Let me add some timeframe here and clarification. My original post was meant to imply, and I admit I didn’t state it clearly, that since about the 1980’s (ahem, can anyone say Reagan) the things that went into achieving the American Dream, such as hard work, diligence, etc. mattered far far less than the things that go into it now (if it even exists anymore).  The likes of Edison, Ford, etc. succeeded in part because pretty much anything went in those days. You could put children to work, you could setup shop with little or no regulation and certainly no college degree. Or you could get a job just by showing up and wowing the boss, and from there proceed by hard work. 

Nowadays that job you want to wow’em about? There are 50 to 100 applicants for it, all of them with college degrees.  Sure there are a few success stories, like the Spanx thing, but that’s 1 out of millions of not so lucky stories. And think about that Scott Mayers guy who was posting here for awhile. He had some interesting scientific ideas. 50 years ago he probably could have raised a little money and done some experimenting on his own. Nowadays without a PhD he’d never get near a lab, let alone be able to open one himself ala Edison.

Yes it is hard to be a big success but I am not sure why you think it was so much easier back in the day? I’m not sure where we could find that sort of data but my gut feeling is that if you were able to put it together you would find that there are more self made millionaires ( accounting for inflation of course) today then there have ever been. You are correct that you can no longer just walk into a job with no skills and no education and expect to get to the top by putting your nose to the grind stone in most cases but that is largely a factor of progress.
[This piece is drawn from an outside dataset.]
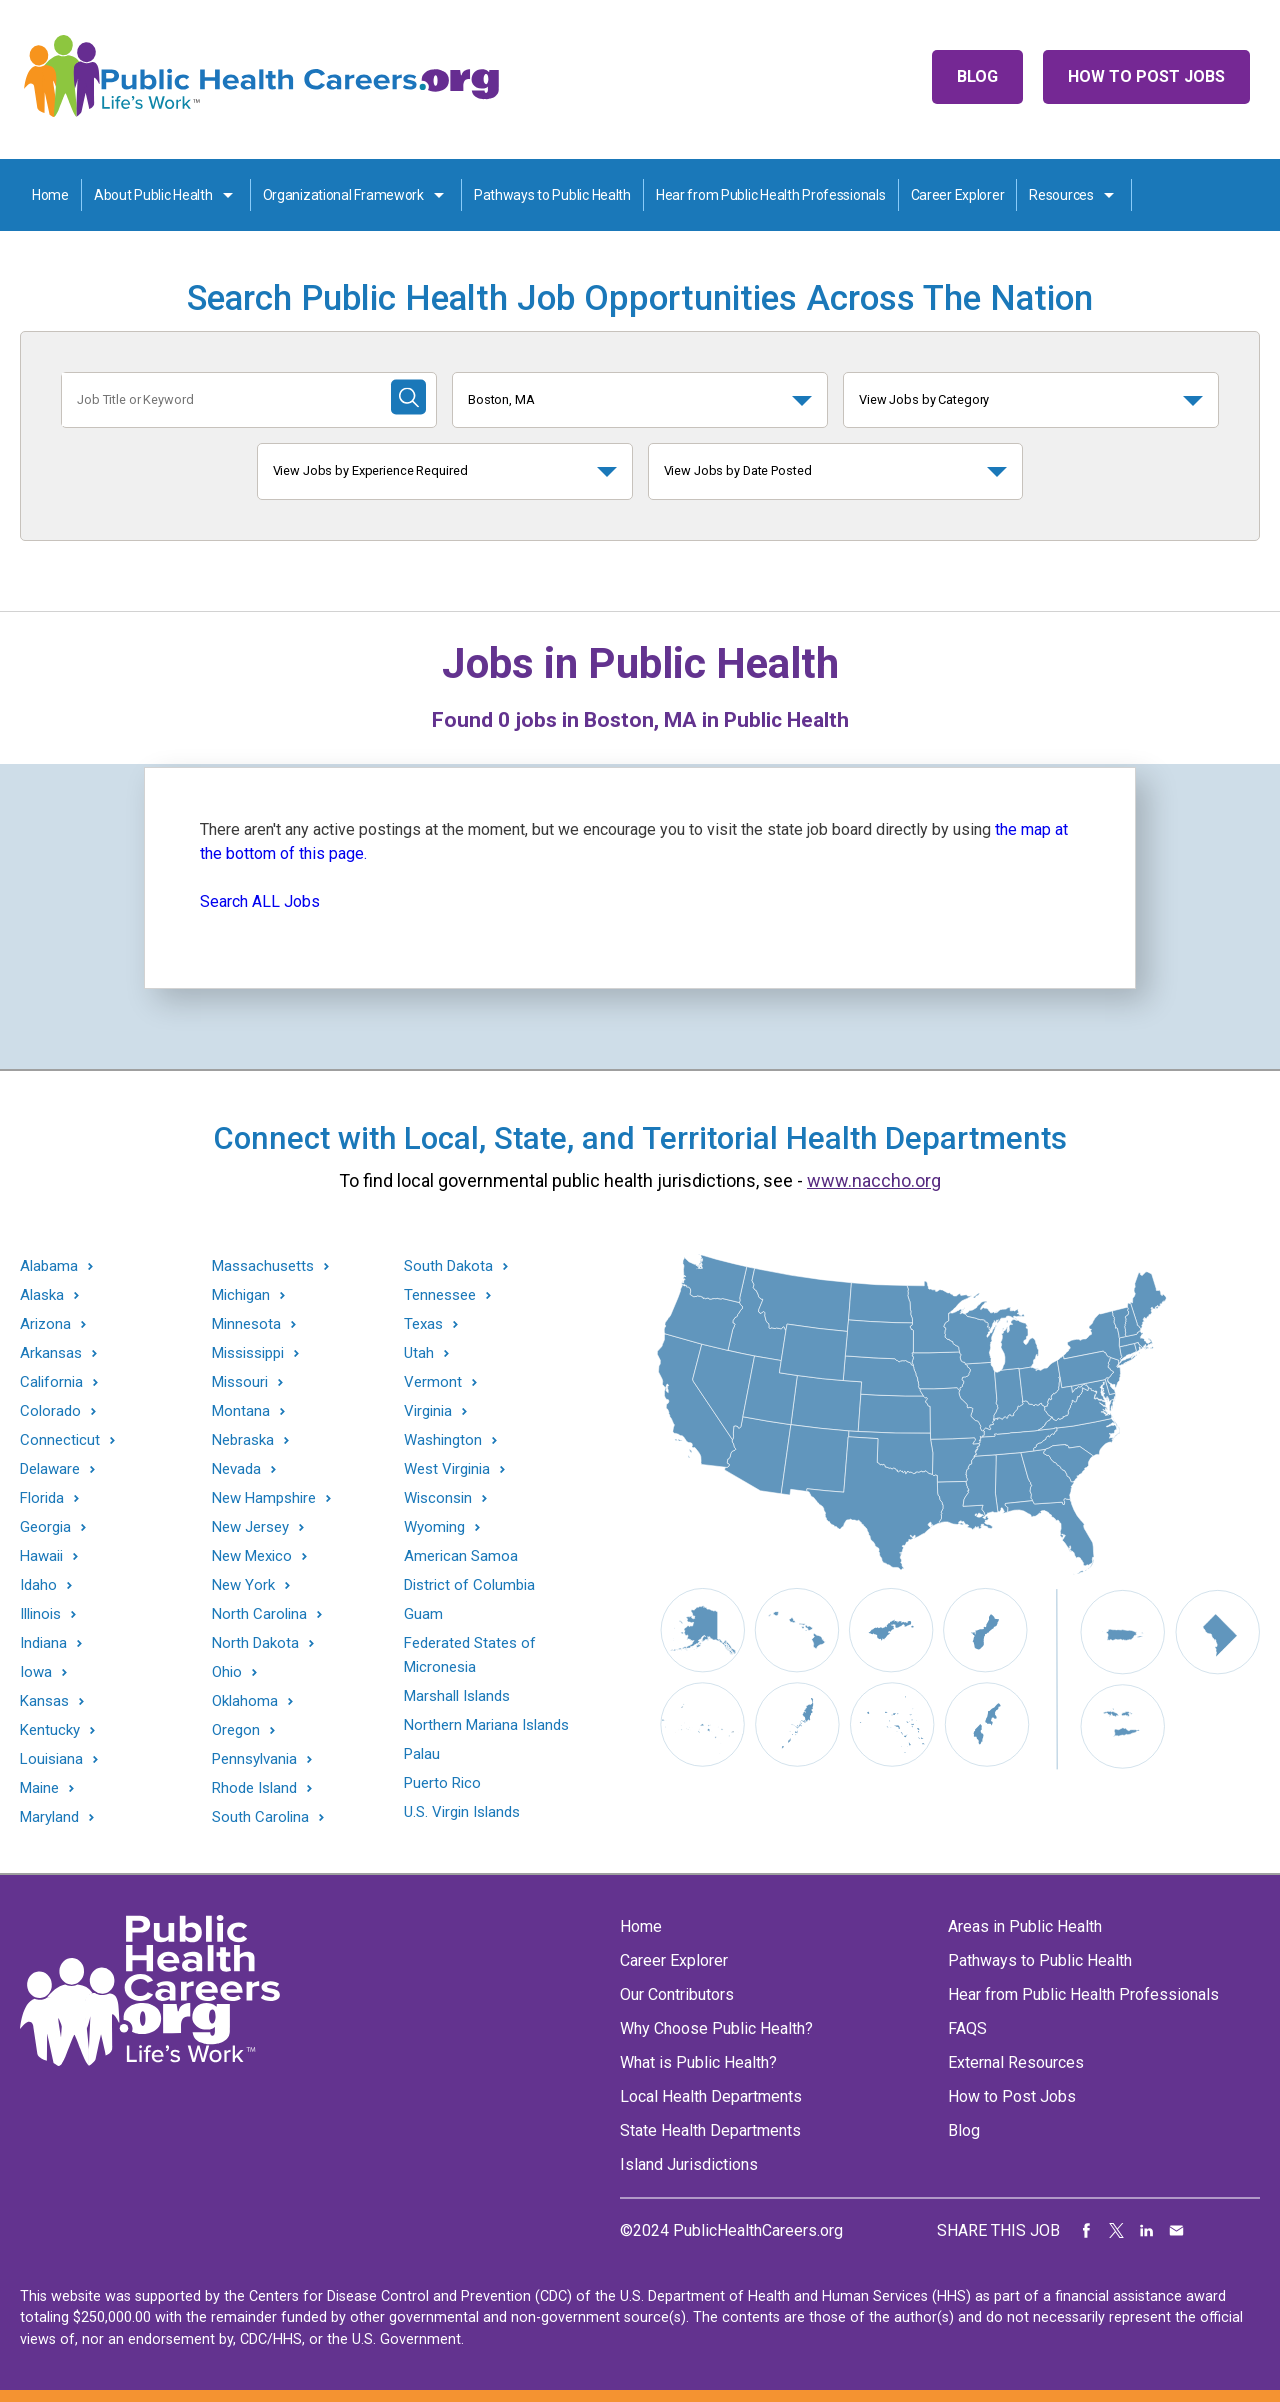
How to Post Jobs (1146, 76)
Much of what makes our world go around these days is complex and tech oriented. That’s the nature of progress. I’m a physician and 100 years ago getting into med school was a lot easier than it is today. In addition, when you came out you were skilled in virtually all fields of medicine. That’s because there wasn’t very much to know. Today it takes far more training just to master a specialty area in medicine. To make it in many industries you are going to need a college education or more. That trend has been going on since the wheel was invented though and it will only become more pronounced as our knowledge base and technical prowess increases.

You are correct that there are many more applicants per job now than there were in the past but that has really only been an issue since the 2008 recession. Prior to that many industries were competing for warm bodies to fill their positions. So yes the employment market is different than it was 15 years ago but the employment market always goes through cycles and this is just another one that we are slowly climbing out of.